The crimes of Grindelwald are apparently many but the crimes of The Crimes of Grindelwald are doubly so. This dreary snooze-fest puckers up to give the once-beloved franchise the Dementor’s Kiss, bewitching the audience with an irresistible urge to shutter their eyelids and be whisked off to that warm and welcoming valley of sleep – wherein they would miss little that couldn’t be summed up in a few throwaway sentences of recap. In two-plus-hours of screen time, this sequel to the somewhat mildly-received Fantastic Beasts and Where to Find Them manages little more than to draw battle lines in the sand, introducing a few new bland characters and then shuffling the deck for the inevitable, and presumably more-engaging, skirmishes to come.

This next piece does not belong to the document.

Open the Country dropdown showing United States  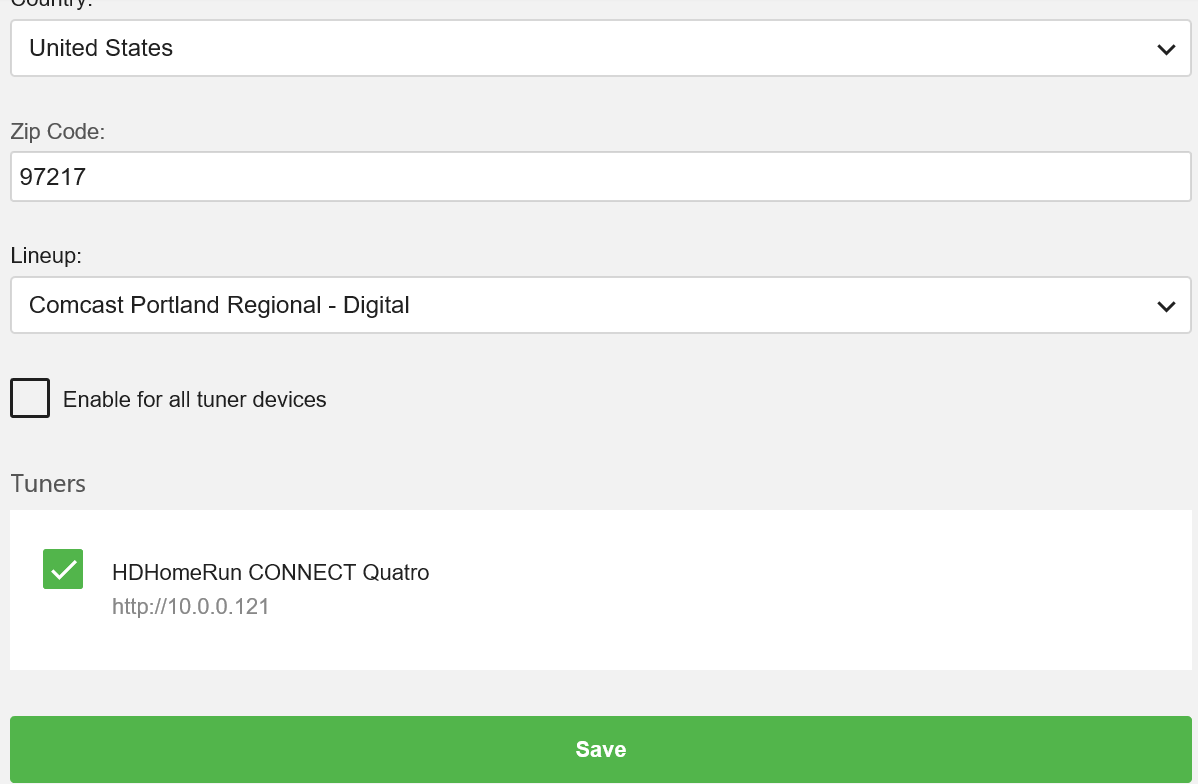point(600,48)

An utter mess from top to bottom, Fantastic Beasts: The Crimes of Grindelwald confirms the haunting specter of diminishing return, with advances in VFX magic leading to decidedly less magical storytelling. The technical wizardry is not to be ignored, the film seamlessly bringing to life the wizarding world that Newt Scamader (Eddie Redmayne, screwy as ever), Tina Goldstein (Katherine Waterston, contractually obligated to have a wonky haircut), Albus Dumbledore (Jude Law, more a cameo than anything) and the titular Grindelwald (Johnny Depp, the accidental highlight here) live in but it’s so preoccupied in cracking its knuckles and painting digital flourishes hither and thither that it forgets how to tell a good story. Not to draw stark comparisons – I fully believe that this spin-off series should be a beast all its own – but Harry Potter succeeded in part by baking the magic and incantations into the story. The three tots would transform or disappear or turn their aunt into a fleshy balloon as a means to advance the plot. The story didn’t stop so the films could show off what the digital animators were capable of. In Beasts, the actual incantations have become but mere window dressings; pitstops to desperately attempt to liven up affairs and give kids in the audience something to dazzle over.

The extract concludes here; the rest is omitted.